Select and copy out every line in the records containing "will".
● ● ● ●
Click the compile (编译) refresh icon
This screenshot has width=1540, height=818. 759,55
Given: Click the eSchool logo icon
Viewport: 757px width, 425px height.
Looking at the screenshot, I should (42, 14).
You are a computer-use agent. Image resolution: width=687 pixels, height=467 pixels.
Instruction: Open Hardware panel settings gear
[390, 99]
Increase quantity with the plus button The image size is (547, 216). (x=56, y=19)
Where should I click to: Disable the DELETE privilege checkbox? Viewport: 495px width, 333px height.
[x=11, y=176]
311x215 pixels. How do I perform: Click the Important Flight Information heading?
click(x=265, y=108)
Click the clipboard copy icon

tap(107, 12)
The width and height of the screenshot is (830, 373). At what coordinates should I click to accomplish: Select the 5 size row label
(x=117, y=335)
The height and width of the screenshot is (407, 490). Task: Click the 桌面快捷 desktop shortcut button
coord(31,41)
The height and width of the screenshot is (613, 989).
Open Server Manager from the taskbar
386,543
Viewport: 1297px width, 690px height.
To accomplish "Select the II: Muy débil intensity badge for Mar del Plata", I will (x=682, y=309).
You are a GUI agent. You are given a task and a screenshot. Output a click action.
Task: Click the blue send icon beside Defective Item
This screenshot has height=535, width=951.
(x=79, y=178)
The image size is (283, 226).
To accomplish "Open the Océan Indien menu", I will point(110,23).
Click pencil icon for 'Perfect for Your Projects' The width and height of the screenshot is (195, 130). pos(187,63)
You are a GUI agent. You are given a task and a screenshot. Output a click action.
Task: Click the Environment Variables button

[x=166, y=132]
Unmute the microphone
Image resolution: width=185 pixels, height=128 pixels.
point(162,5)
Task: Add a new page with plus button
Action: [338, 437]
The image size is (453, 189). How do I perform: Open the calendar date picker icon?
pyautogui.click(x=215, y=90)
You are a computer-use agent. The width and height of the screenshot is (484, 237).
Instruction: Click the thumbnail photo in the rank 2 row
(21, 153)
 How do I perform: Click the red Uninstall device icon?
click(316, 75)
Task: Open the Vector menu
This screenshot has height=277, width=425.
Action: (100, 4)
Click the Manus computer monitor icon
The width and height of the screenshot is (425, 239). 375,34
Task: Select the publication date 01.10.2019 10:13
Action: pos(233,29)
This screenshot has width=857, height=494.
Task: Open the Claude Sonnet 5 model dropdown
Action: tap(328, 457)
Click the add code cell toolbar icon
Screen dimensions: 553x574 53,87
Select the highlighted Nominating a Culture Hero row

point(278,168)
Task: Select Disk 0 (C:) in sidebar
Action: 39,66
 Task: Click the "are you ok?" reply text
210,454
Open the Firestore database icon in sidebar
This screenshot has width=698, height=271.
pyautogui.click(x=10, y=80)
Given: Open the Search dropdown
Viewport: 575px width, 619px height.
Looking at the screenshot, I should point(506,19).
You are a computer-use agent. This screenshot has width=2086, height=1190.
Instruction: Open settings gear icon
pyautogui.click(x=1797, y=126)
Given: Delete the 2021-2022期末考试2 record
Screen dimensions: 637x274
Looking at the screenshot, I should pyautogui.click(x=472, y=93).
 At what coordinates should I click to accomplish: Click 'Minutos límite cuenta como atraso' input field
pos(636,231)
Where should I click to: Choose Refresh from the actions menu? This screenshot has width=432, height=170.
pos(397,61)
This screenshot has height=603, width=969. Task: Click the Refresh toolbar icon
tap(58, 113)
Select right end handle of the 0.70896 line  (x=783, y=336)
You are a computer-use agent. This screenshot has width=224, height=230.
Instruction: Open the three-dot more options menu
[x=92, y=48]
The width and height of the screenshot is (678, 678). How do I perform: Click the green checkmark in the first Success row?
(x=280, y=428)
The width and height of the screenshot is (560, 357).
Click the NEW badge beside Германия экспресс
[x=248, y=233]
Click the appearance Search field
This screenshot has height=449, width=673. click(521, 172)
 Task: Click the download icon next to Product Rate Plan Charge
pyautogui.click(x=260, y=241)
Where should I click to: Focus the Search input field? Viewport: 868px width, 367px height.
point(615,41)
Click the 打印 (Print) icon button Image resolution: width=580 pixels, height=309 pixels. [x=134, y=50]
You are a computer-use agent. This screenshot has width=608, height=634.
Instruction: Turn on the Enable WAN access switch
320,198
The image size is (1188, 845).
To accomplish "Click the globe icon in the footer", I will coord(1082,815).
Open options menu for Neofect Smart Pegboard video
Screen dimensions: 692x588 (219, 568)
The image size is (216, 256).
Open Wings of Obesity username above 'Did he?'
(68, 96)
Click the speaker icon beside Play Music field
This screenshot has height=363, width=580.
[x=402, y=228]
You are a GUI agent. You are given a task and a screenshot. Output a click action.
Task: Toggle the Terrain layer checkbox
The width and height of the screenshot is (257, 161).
● ● ● ●
**RESPONSE TO THIS EXERCISE:**
To accomplish "Select the II: Muy débil intensity badge for Mar del Plata", I will (x=682, y=309).
To accomplish "Open the Océan Indien menu", I will point(110,23).
To accomplish "Click the globe icon in the footer", I will coord(1082,815).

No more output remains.